→ **ページ抜粋**:
========
コロナ対策第2次補正予算案
農家の苦悩に向き合わない
ケチケチピンぼけ予算
政府は5月27日にコロナ対策の第2次補正予算案を閣議決定しました。
第2次補正予算は第1次(25兆円)の3割増の32兆円で、世論と野党の論戦におされて、医療支援、家賃支援、雇用調整助成金の上限額の引き上げなど一連の拡充策が盛り込まれました。国民の声が政治を動かした結果です。同時に、自民党内から「本来は第1次補正予算に盛り込まれるべきだったもの」との指摘の声があがるように、小出しで後手後手の対策という批判に応えるものにはなっていません。
安倍首相は「空前絶後の規模」「世界最大の対策」と自画自賛しています。
本当なのか?
農民連は6月4日、農水省から説明を受けました。
農林水産関連の補正予算は第1次が5448億円、第2次が658億円で、それぞれ補正予算全体の2%、0・2%。金額も中身も貧弱で、農家の苦悩に全く向き合わない“ケチケチ”“ピンぼけ”予算です。
「持続化給付金を受けられない農家の救済策として、99%の農家が対象になる」と江藤拓農水大臣が打ち上げた「経営継続補助金」は200億円が計上されていますが、想定件数は約2万件、販売農家戸数の1・7%にしかなりません。内容もコロナの救済ではなく、感染拡大防止策を行いつつ、国内外の販路の回復・開拓、機械・設備の導入費用に対し、4分の3を補助するもので、まったくの期待外れです。
外国人観光客ゼロ、輸出激減、3〜5月の休校による学校給食中止、飲食業の自粛・閉店などなど、農水産物の需要の“蒸発・消滅”によって価格下落は深刻です。肉用牛農家の100%、酪農家の96%、花き農家の82%、施設園芸農家の76%が苦境を訴えています(日本農業新聞モニター調査)。
いま必要なのは損失補償と公的買い上げ・備蓄
この危機的な事態の打開に必要なのは、まず農漁民の減収を補てんする損失補償であり、需要を失った農水産物の公的な買い上げと備蓄です。その上で、今後を見据えた経営の回復・発展に対する補助が求められます。
しかし、経産省が計上した「持続化給付金」(上限100万円)と肉牛・子牛に対する給付金を除けば、損失補償は皆無です。「日本政府は、なぜ個人に対する損失補償を毛嫌いし、拒否するのか」――こういう質問を説明会でぶつけましたが、冷たく無視するだけ。公的な買い上げと備蓄も、酒米(1・3万トン)を除けば全く行われていません。
安倍政権がやっているのは、コロナ後をにらんでケチケチした補助金を出すこと一辺倒です。
========
→ **保存された項目**:
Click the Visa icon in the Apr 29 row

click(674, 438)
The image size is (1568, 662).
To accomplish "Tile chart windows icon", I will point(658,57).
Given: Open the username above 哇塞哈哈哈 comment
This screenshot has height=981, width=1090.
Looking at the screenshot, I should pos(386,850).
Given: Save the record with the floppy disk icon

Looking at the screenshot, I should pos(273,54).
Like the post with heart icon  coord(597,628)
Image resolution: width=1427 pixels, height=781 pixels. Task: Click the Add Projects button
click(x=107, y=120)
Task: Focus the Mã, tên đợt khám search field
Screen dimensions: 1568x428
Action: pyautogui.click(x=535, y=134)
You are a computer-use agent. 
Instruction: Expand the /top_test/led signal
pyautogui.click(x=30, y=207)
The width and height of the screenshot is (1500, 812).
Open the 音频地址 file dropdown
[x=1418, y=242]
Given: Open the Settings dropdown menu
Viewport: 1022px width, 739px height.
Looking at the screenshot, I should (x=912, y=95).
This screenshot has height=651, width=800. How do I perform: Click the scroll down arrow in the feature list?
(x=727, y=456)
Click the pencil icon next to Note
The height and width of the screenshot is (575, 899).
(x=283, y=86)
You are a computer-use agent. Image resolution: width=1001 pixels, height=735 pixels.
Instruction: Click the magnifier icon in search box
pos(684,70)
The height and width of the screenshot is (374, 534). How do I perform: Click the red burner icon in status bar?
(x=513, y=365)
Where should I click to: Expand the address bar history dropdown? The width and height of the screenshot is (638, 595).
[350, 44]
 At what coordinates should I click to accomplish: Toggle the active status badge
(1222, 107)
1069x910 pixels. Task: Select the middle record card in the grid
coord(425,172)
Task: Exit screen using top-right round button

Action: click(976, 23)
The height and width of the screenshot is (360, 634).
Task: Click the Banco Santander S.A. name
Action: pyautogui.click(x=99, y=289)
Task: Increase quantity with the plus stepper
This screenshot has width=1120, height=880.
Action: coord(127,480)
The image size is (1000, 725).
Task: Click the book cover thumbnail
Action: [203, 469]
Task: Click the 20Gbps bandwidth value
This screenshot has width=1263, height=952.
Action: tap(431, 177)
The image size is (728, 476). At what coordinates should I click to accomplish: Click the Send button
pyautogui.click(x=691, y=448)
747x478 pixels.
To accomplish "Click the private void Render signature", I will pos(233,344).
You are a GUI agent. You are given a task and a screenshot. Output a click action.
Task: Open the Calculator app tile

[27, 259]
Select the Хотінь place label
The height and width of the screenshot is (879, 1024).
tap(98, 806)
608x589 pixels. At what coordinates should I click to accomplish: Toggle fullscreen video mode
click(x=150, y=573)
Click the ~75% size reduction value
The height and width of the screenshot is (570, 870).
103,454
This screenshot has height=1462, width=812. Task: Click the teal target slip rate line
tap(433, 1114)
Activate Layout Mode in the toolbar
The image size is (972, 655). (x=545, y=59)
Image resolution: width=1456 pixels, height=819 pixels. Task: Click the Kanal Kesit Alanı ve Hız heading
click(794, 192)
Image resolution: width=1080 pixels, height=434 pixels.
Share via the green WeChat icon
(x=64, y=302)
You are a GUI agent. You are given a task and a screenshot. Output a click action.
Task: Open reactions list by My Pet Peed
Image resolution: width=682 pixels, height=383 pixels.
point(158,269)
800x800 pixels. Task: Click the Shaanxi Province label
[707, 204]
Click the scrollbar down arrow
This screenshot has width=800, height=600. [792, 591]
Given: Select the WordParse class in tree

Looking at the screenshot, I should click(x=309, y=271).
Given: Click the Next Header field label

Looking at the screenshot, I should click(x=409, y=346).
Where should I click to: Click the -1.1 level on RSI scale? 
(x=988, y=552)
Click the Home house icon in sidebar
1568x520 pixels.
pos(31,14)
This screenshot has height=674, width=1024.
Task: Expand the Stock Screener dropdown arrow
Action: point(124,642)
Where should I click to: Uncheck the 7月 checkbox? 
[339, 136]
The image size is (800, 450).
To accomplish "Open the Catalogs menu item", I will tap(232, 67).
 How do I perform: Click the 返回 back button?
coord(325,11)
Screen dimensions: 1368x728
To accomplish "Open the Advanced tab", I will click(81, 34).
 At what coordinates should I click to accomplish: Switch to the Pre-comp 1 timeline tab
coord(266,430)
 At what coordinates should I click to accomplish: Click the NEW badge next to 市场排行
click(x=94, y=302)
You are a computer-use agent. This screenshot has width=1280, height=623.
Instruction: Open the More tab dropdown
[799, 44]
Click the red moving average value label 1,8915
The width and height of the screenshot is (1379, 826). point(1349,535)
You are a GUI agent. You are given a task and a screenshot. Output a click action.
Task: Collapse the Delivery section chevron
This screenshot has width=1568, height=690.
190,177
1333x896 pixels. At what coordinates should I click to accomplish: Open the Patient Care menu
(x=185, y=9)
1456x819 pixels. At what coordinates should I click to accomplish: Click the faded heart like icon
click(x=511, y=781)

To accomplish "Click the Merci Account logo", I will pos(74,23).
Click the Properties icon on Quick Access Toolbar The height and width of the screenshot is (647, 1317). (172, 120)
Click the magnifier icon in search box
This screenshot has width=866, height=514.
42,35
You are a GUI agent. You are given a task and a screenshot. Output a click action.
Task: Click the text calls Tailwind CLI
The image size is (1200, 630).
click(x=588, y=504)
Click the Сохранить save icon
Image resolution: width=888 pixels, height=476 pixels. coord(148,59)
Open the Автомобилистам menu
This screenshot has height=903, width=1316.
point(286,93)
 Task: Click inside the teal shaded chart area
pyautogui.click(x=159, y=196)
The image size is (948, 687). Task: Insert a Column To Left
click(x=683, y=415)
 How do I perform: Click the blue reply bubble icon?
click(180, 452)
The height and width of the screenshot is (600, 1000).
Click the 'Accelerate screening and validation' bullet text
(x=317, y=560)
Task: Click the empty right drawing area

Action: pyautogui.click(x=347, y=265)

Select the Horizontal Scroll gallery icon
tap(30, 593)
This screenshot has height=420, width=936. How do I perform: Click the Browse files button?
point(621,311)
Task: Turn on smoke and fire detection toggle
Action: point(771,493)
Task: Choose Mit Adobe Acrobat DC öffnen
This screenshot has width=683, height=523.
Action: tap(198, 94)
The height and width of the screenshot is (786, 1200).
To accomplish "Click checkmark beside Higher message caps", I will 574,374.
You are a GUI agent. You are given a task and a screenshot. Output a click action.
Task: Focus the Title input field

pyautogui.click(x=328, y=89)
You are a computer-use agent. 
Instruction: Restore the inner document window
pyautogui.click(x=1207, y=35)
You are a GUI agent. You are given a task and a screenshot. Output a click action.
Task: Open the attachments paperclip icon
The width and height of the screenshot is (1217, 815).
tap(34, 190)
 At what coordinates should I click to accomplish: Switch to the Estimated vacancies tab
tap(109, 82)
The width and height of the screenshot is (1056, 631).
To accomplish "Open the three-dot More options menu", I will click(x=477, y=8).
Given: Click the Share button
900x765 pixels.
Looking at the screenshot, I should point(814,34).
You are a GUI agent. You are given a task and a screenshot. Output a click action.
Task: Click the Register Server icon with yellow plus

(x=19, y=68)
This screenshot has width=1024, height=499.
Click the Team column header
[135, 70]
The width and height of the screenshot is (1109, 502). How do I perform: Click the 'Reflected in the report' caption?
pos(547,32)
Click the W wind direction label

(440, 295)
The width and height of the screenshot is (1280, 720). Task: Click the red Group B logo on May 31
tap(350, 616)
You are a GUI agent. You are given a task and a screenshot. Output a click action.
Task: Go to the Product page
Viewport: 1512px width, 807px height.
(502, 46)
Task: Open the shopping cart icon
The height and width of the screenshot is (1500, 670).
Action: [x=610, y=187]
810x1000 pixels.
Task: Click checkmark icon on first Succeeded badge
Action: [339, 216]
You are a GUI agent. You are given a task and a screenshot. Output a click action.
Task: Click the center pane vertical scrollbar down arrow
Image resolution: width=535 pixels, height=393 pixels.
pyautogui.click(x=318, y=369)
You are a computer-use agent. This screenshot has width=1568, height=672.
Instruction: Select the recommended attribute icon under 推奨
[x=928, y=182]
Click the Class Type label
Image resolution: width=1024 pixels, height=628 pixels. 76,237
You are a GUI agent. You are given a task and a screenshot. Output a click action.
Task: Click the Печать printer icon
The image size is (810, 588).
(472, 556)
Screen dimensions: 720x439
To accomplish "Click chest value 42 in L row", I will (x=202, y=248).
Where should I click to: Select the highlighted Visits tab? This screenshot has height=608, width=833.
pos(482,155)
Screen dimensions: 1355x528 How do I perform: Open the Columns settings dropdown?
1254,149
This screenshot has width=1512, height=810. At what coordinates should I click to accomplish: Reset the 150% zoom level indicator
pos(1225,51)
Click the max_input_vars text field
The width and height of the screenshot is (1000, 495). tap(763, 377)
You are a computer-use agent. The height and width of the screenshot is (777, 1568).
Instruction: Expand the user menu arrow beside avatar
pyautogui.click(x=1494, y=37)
========
→ **作業指示 A**: 補正予算の記事のうち、「農林水産関連の補正予算は第1」を含む語句で始まり「に対する補助が求められます。」で終わる部分を、一字一句そのまま書き写してください。
→ **作業指示 B**: 補正予算の記事を、最後の文の後から書き継いでください。

→ **記述回答 A**:
農林水産関連の補正予算は第1次が5448億円、第2次が658億円で、それぞれ補正予算全体の2%、0・2%。金額も中身も貧弱で、農家の苦悩に全く向き合わない“ケチケチ”“ピンぼけ”予算です。
「持続化給付金を受けられない農家の救済策として、99%の農家が対象になる」と江藤拓農水大臣が打ち上げた「経営継続補助金」は200億円が計上されていますが、想定件数は約2万件、販売農家戸数の1・7%にしかなりません。内容もコロナの救済ではなく、感染拡大防止策を行いつつ、国内外の販路の回復・開拓、機械・設備の導入費用に対し、4分の3を補助するもので、まったくの期待外れです。
外国人観光客ゼロ、輸出激減、3〜5月の休校による学校給食中止、飲食業の自粛・閉店などなど、農水産物の需要の“蒸発・消滅”によって価格下落は深刻です。肉用牛農家の100%、酪農家の96%、花き農家の82%、施設園芸農家の76%が苦境を訴えています(日本農業新聞モニター調査)。
いま必要なのは損失補償と公的買い上げ・備蓄
この危機的な事態の打開に必要なのは、まず農漁民の減収を補てんする損失補償であり、需要を失った農水産物の公的な買い上げと備蓄です。その上で、今後を見据えた経営の回復・発展に対する補助が求められます。

→ **記述回答 B**:
損失補償と買い上げが進む欧州とアメリカ
一方、ヨーロッパやアメリカでは、損失補償と買い上げ・備蓄がスピード感をもって実行されています。
EUは、農家に対し1200万円を上限に損失補償を行うことを各国に指示し、需要を失った乳製品と食肉の在庫を2〜6カ月分に増やし保管経費を助成して、市場から隔離する指令を出しています。学校給食に供給されなかった野菜・果物・生乳を病院や慈善団体、フードバンクなどに寄付した場合の補償対策もとっています。
アメリカは、販売額が5%以上減った農家に、19年生産量の4分の1を対象に価格下落分を補償。上限は2700万円です。「50%減収」だけを対象に、上限100万円までとする日本とは大違いです。
また、農務省は3200億円の追加予算で、野菜・果物、乳製品、食肉を買い上げてフードバンクなどに供給し、さらに低所得者・休校中の児童への食事支援財源として2・7兆円を追加しています。その合計は約3兆円。これだけで、日本の農林水産関係補正予算(0・6兆円)の5倍にあたります。
日本でもコロナウイルス禍のもとで、1日1食にとどめざるをえない人が増え、子ども食堂やフードバンクに行列ができています。これが「新しい生活様式」なのでしょうか!
ヨーロッパとアメリカでできていることもやらず、「新しい生活様式」という名の「新しい自粛要請」を繰り返すばかりの日本のコロナ対策。「安倍政権のふるまいには辟易(へきえき)するばかり。せめて第一次安倍政権のときのように早く投げ出していただきたい」(朝日「論座」)――いま、国民の声で政治を大きく動かす時です。